DATA: Begin
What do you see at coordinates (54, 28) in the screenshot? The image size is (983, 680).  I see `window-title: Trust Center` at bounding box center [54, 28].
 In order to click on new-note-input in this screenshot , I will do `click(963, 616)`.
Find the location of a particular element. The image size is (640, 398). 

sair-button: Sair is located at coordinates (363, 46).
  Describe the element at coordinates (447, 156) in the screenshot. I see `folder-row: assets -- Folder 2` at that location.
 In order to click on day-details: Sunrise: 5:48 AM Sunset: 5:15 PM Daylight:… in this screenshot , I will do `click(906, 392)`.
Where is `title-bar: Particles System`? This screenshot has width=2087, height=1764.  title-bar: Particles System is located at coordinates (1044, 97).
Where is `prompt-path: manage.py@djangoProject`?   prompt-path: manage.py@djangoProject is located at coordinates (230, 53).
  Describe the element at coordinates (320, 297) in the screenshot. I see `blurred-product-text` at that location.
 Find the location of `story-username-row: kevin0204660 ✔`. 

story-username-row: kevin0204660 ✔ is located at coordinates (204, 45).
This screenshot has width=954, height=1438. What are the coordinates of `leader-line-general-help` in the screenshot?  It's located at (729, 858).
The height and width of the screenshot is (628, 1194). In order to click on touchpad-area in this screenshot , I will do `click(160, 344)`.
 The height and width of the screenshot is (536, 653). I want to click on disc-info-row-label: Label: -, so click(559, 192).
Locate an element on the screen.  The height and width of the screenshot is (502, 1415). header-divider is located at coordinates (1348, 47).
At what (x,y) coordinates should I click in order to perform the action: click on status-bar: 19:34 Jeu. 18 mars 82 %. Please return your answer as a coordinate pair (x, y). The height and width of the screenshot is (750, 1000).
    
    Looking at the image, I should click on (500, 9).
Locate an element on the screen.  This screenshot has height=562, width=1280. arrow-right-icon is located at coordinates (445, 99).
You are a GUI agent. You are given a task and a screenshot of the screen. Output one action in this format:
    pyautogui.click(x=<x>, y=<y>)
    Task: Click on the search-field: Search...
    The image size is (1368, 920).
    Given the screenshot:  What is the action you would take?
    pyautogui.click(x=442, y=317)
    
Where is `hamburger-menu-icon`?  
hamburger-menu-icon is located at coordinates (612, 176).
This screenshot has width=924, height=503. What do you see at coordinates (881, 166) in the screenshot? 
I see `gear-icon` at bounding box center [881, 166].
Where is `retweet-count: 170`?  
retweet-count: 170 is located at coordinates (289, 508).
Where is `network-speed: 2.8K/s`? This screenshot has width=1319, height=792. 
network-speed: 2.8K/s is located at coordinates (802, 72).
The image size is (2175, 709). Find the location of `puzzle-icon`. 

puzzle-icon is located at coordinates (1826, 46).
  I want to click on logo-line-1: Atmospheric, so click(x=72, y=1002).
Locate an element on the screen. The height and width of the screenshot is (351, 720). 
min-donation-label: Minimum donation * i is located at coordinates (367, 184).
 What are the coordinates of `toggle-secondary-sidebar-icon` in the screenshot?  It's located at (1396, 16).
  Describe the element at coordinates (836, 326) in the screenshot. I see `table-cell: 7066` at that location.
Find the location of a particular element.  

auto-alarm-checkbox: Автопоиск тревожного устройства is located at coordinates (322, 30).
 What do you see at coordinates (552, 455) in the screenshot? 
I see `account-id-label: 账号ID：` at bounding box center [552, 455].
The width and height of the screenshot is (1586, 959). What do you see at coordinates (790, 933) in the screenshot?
DATA: End
EXERCISE REQUIREMENTS
Please print the listing above again, line for line, with no changes.

PROBLEM SOLUTION
What do you see at coordinates (54, 28) in the screenshot? The image size is (983, 680).  I see `window-title: Trust Center` at bounding box center [54, 28].
 In order to click on new-note-input in this screenshot , I will do `click(963, 616)`.
Find the location of a particular element. The image size is (640, 398). 

sair-button: Sair is located at coordinates (363, 46).
  Describe the element at coordinates (447, 156) in the screenshot. I see `folder-row: assets -- Folder 2` at that location.
 In order to click on day-details: Sunrise: 5:48 AM Sunset: 5:15 PM Daylight:… in this screenshot , I will do `click(906, 392)`.
Where is `title-bar: Particles System`? This screenshot has width=2087, height=1764.  title-bar: Particles System is located at coordinates (1044, 97).
Where is `prompt-path: manage.py@djangoProject`?   prompt-path: manage.py@djangoProject is located at coordinates (230, 53).
  Describe the element at coordinates (320, 297) in the screenshot. I see `blurred-product-text` at that location.
 Find the location of `story-username-row: kevin0204660 ✔`. 

story-username-row: kevin0204660 ✔ is located at coordinates (204, 45).
This screenshot has width=954, height=1438. What are the coordinates of `leader-line-general-help` in the screenshot?  It's located at (729, 858).
The height and width of the screenshot is (628, 1194). In order to click on touchpad-area in this screenshot , I will do `click(160, 344)`.
 The height and width of the screenshot is (536, 653). I want to click on disc-info-row-label: Label: -, so click(559, 192).
Locate an element on the screen.  The height and width of the screenshot is (502, 1415). header-divider is located at coordinates (1348, 47).
At what (x,y) coordinates should I click in order to perform the action: click on status-bar: 19:34 Jeu. 18 mars 82 %. Please return your answer as a coordinate pair (x, y). The height and width of the screenshot is (750, 1000).
    
    Looking at the image, I should click on (500, 9).
Locate an element on the screen.  This screenshot has height=562, width=1280. arrow-right-icon is located at coordinates (445, 99).
You are a GUI agent. You are given a task and a screenshot of the screen. Output one action in this format:
    pyautogui.click(x=<x>, y=<y>)
    Task: Click on the search-field: Search...
    The image size is (1368, 920).
    Given the screenshot:  What is the action you would take?
    pyautogui.click(x=442, y=317)
    
Where is `hamburger-menu-icon`?  
hamburger-menu-icon is located at coordinates (612, 176).
This screenshot has width=924, height=503. What do you see at coordinates (881, 166) in the screenshot? 
I see `gear-icon` at bounding box center [881, 166].
Where is `retweet-count: 170`?  
retweet-count: 170 is located at coordinates (289, 508).
Where is `network-speed: 2.8K/s`? This screenshot has width=1319, height=792. 
network-speed: 2.8K/s is located at coordinates (802, 72).
The image size is (2175, 709). Find the location of `puzzle-icon`. 

puzzle-icon is located at coordinates (1826, 46).
  I want to click on logo-line-1: Atmospheric, so click(x=72, y=1002).
Locate an element on the screen. The height and width of the screenshot is (351, 720). 
min-donation-label: Minimum donation * i is located at coordinates (367, 184).
 What are the coordinates of `toggle-secondary-sidebar-icon` in the screenshot?  It's located at (1396, 16).
  Describe the element at coordinates (836, 326) in the screenshot. I see `table-cell: 7066` at that location.
Find the location of a particular element.  

auto-alarm-checkbox: Автопоиск тревожного устройства is located at coordinates (322, 30).
 What do you see at coordinates (552, 455) in the screenshot? 
I see `account-id-label: 账号ID：` at bounding box center [552, 455].
The width and height of the screenshot is (1586, 959). What do you see at coordinates (790, 933) in the screenshot?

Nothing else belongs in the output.